Autorizado pelos filhos Rodrigo e Gonzalo, foi lançado dia 6 de março de 2024, pela Random House, com edição final do espanhol Cristóbal Pera. No Brasil, com tradução de Eric Nepomuceno, saiu pela Editora Record. Todavia, esse texto não caiu no gosto do autor, mesmo depois da quinta versão. Em seus últimos anos de vida, avisou: “Este livro não presta. Tem que ser destruído”.
García Márquez partiu em 2014. Toda a sua biblioteca, textos datilografados, manuscritos e outros papéis – que registraram seu processo de criação – foram vendidos para a Universidade do Texas, em Austin, nos EUA. Lá encontraram fragmentos e notas desse texto inédito.

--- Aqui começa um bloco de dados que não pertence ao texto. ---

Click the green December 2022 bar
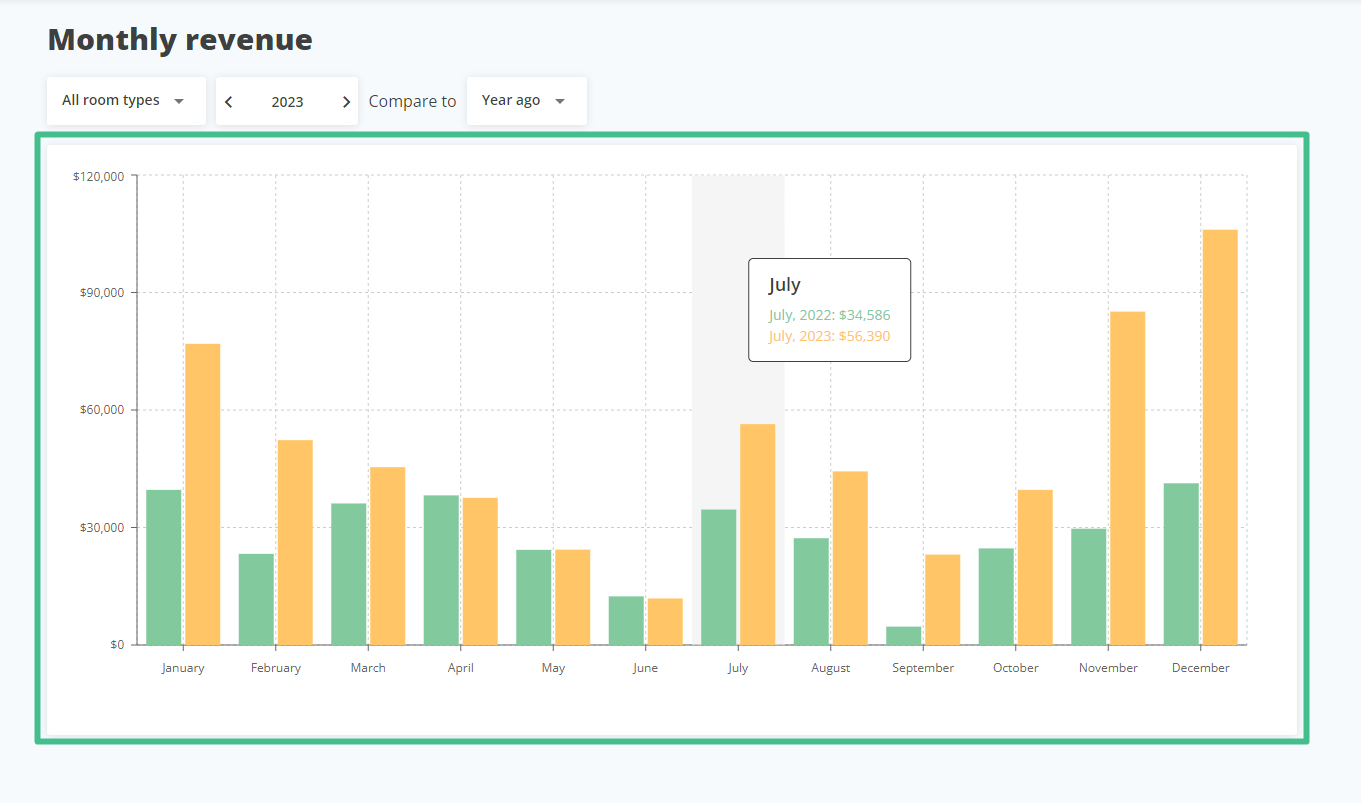 coord(1181,564)
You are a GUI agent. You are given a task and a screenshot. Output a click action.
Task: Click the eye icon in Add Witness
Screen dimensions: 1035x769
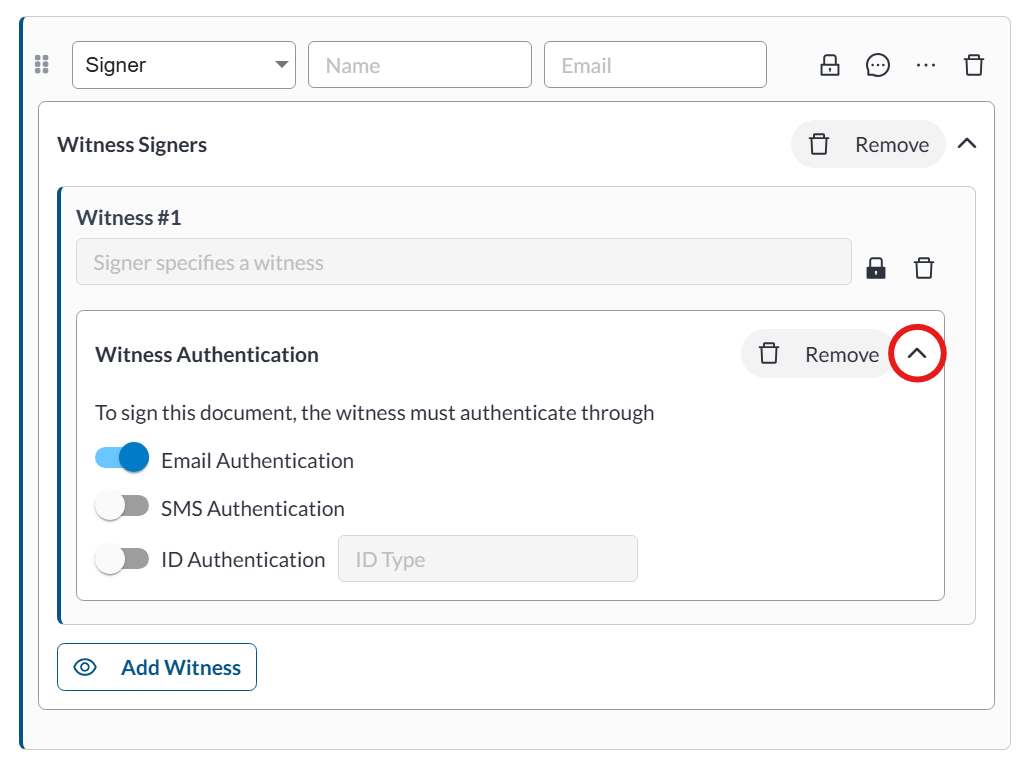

Todo mês de agosto, Ana Magdalena Bach, em viagem nada misteriosa, visita o túmulo da mãe, numa ilha caribenha. García Márquez descreve o caminho, pelo mesmo rio Magdalena, que em 1950, atravessou com sua mãe para vender a casa dos avós, em Aracataca. No barco, aos 17 anos, relia “Luz em agosto”, de William Faulkner: “que era entonces el más fiel de mis demónios tutelares”, confessou em “Vivir para contar” (GGM, 2002, p.13).
Desde que “Em agosto nos vemos” foi anunciado, em 2023, pairava no ar uma angústia. Um livro póstumo, não autorizado. Muitos amantes do grande Gabo tinham medo de ler. Receio de não encontrar o autor. De fato, os comentários realizados aqui sobre a obra não se dirigem ao grande Gabo, mas ao livro que ele não gostou de ter escrito.

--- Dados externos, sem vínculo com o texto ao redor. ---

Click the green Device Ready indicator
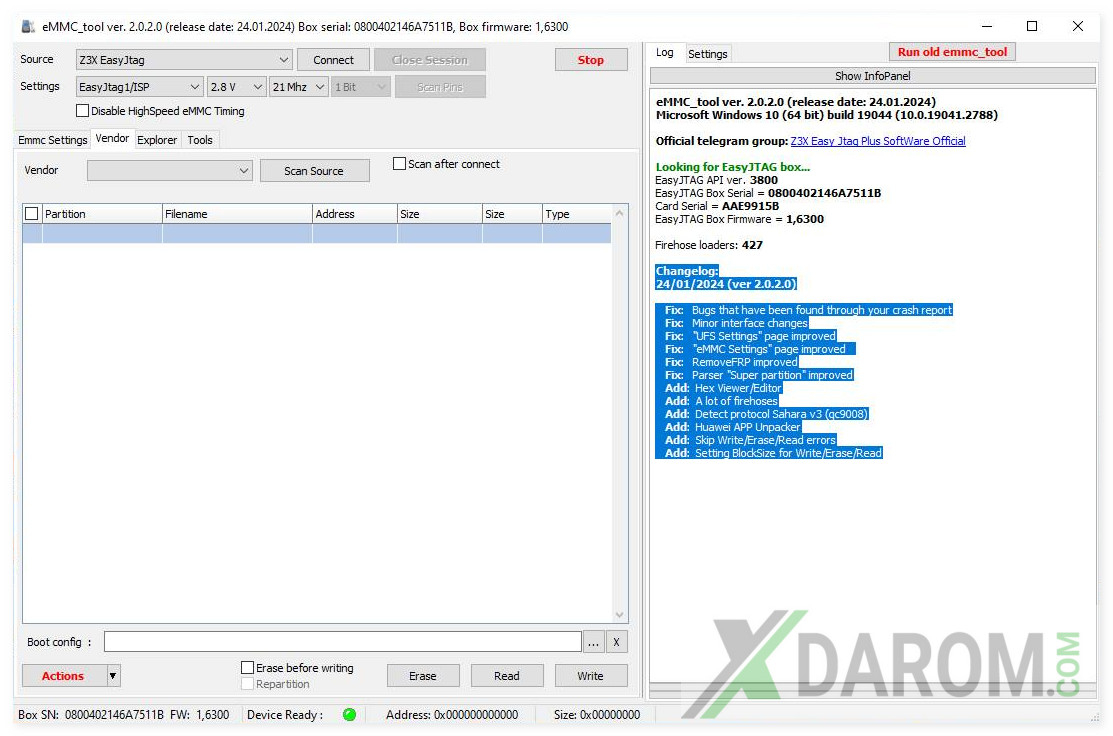The width and height of the screenshot is (1113, 736). coord(349,714)
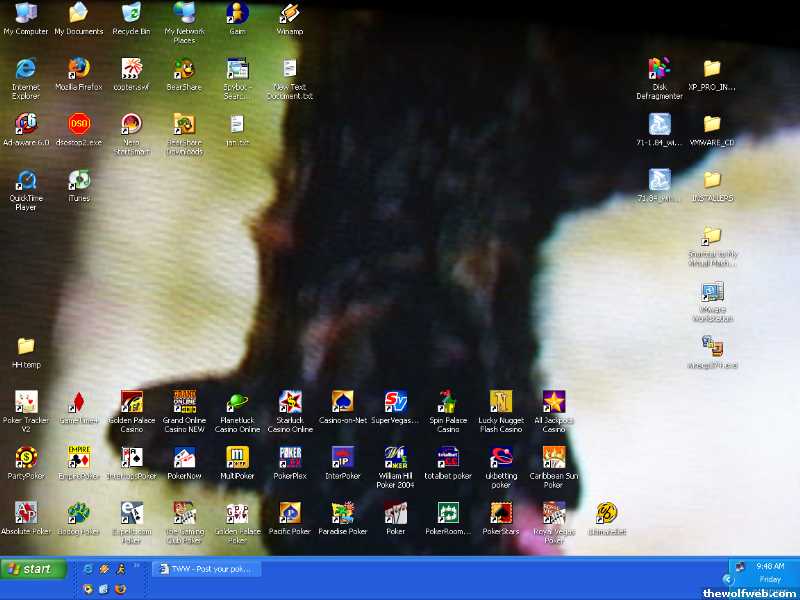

O título, em princípio parecia aludir ao clássico “Luz em agosto”, de William Faulkner. Inseguro pela ausência de memória, talvez Gabo tentasse retornar ao mestre e ao modelo que havia seguido em suas primeiras ficções: “La hojarasca” (1955), “El coronel no tiene quien le escriba” (1961), “La mala hora” (1962), “Los funerales de la mamá grande” (1962). Ainda em “Cien años de soledad” (1967) existem resquícios da influência faulkneriana na arquitetura do roteiro, que transformou Yoknapatawpha (o condado fictício de “Sartoris”) em Macondo, e as conflituosas histórias de colonização nos EUA, transportadas para a Colômbia.

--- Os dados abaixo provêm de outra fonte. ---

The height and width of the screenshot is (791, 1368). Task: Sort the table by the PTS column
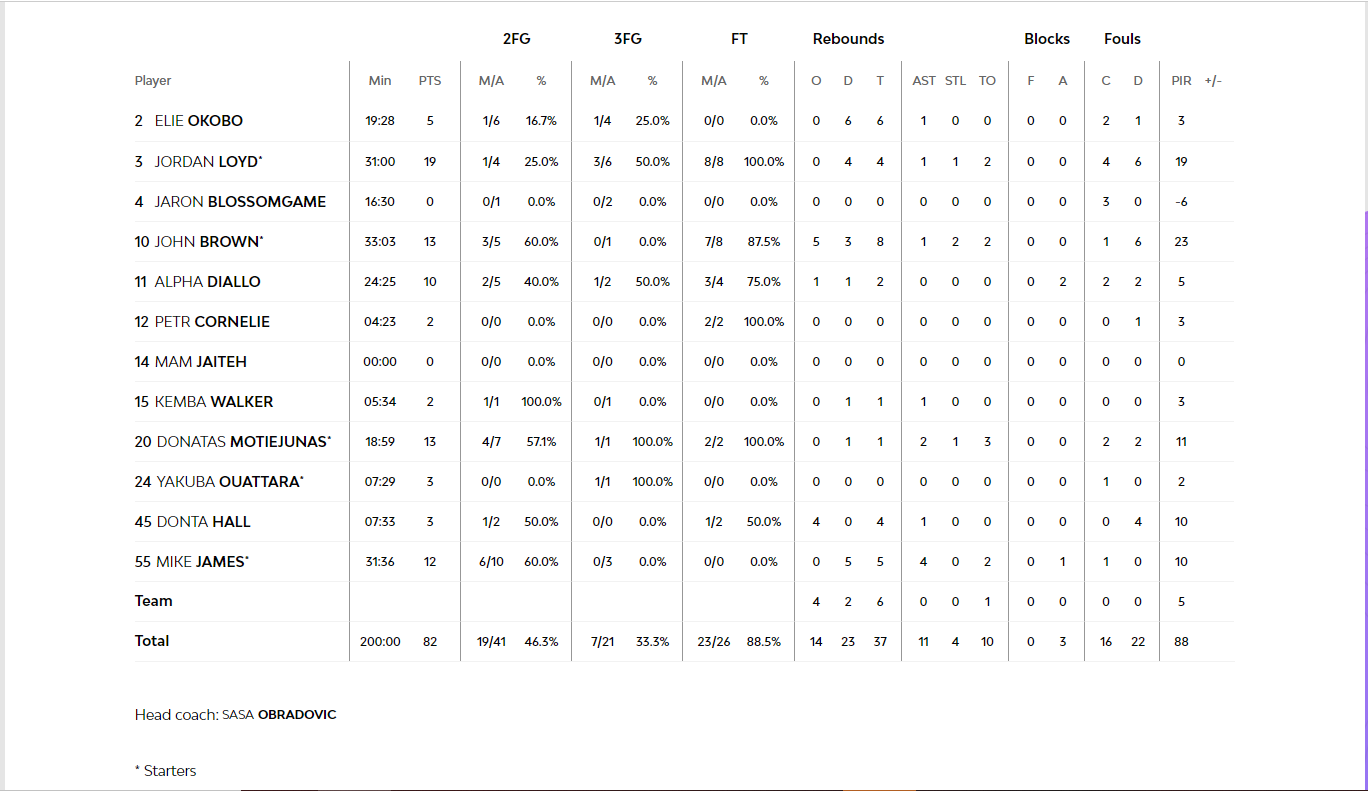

“Luz em agosto” é protagonizada pela jovem Lena Grove. Mas, várias histórias atravessam personagens densos. Grávida e vitimizada, a moça perambula em agosto de déu em déu, de carona em carona, em busca do pai da criança. Não tem nada que ver com Ana Magdalena Bach. Mulher madura de 46 anos, latino-americana cheia de tesão pela vida e que, ao buscar fantasias sensuais, reelabora sua trajetória de esposa e mãe cansada do cotidiano enfadonho. Os outros personagens de “Em agosto nos vemos” não tecem destinos. Não há suspense, encantamento. A polifonia aprendida com Faulkner não estava mais à mão de semear.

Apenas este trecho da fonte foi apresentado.